Do you remember an old television advertisement that showed an animated sun ‘sucking up’ all the energy through straws from an exhausted kid and his friends playing a game of cricket in the heat? Enter an energy drink, which the child’s mother offers to him, and he gleefully gulps it down and seems to become ‘active’ and ‘energetic’ once again.
If you’re a regular on TV, you would have come across another popular commercial of a mango drink in which the juices drip from the fruit’s pulp, making the audience drool. Then, there are the advertisements for soft drinks that claim them to be the ultimate chillers in summers. With ice cubes falling into the drink and popular actors gulping them down in a sip, bottoms up, the audience is left with no other imagination but to think of these beverages as the ultimate way to beat the scorching heat.
However, not all is refreshing. There is an ongoing debate in the Supreme Court to decide whether popular summer drink Nimbooz is a lemonade or fruit-based drink. While Dabur’s Real fruit juices claim that they have ‘no added preservatives’ and call themselves ‘fruit beverages’, much like Pepsi’s Tropicana, ITC’s B Natural juices claim to have the goodness of fibre. There is also a range of natural, organic and herbal cold-pressed fruit juices available in the market.
So, are packaged fruit juices that claim to be natural the healthiest way to survive the summers? The answer is a plain ‘no’. Have the successful TV commercials gotten to us too much? Perhaps, yes. While packaged fruit juice is a flavoured and sweetened drink to match the taste of the fruit, soft drink is an aerated and sweetened beverage, harming the body in uncountable ways.
Dr Siddhant Bhargava, fitness and nutritional scientist and co-founder of food and nutrition company Food Darzee, says that all packaged juices harm us. “In the hot summer days, instead of quenching our thirst with water, we tend to reach for beverages like juices and sodas, which are highly sugared and empty-calorie drinks. It could be a result of misleading marketing and advertisement that make consumers falsely believe that packed juices with packaging covered in fruit images contain significant amounts of fruit and are healthy as they claim to be. But this is not the case.”
Dr Bhargava says this causes weight gain and puts one at a higher risk of diabetes. “They also contain ingredients like phosphoric acid and high fructose corn syrup that may lead to severe health issues like heart disease or cancer,” he warns.
However, there has been a change in the way we hydrate in summers post Covid. In a time of kadhas, a shift from aerated drinks to fruit juices has been observed. Market research store ResearchAndMarkets.com’s April 2022 report titled ‘India Juice Market Outlook, 2027,’ states that “the fruit drinks showcased a dominating share of 66% in 2021 but the increasing awareness about the deteriorating health due to such drinks is expected to decline the market in the coming five years”.

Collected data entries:
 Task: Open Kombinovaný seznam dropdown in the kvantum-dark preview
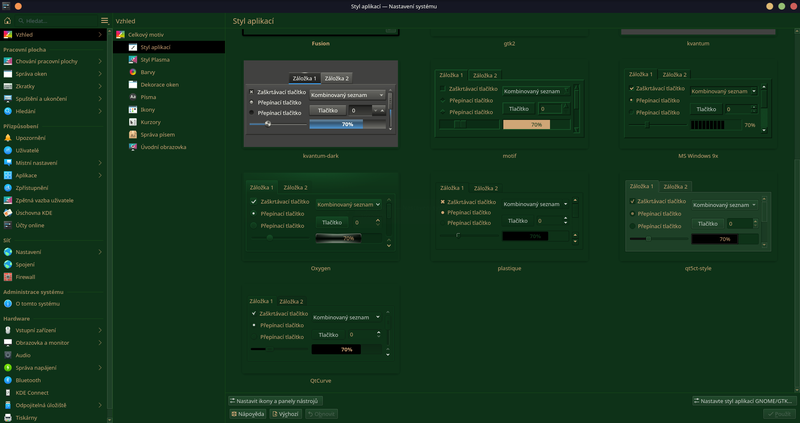point(347,95)
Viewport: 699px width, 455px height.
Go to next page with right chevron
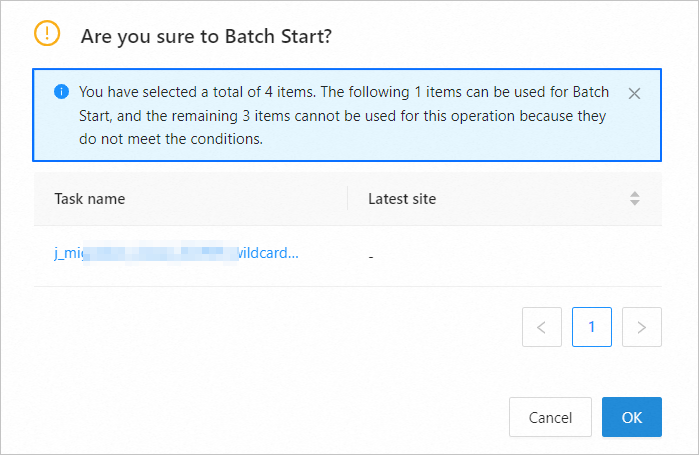pos(641,327)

■ Action item:
Could you extend the article on packaged summer drinks and juices, starting right after its final paragraph? The rows aren't needed for this.

■ Result:
According to the report, the juice market is expected to grow at a CAGR of more than 11% by the end of the forecast period of 2027. It further says that the mango flavoured juices have the highest consumption in the Indian market. The shift from fruit drinks to the fruit juice segment due to increased health consciousness is already being seen and the consumption is expected to grow in the coming years, it says.
Dr Anant Pandhare, medical director, Dr Hedgewar Hospital, makes a case for fresh fruit juices vis-a-vis those claiming to be real. “One must make sure that juices are fresh and not packaged to last for six months. People tend to fall for packaged juices majorly for their attractive packaging with pictures of fresh fruits. They are not freshly squeezed and are high in fructose content with corn syrup making up for the sugar. These are low-quality sugars that our bodies are not meant to handle,” he explains.
Not without the fibre
Although fresh fruit juices seem to be a healthier alternative than packaged fruit juices that are flavoured, they still lack fibre and cannot be replaced with the magic of having real and whole fruits.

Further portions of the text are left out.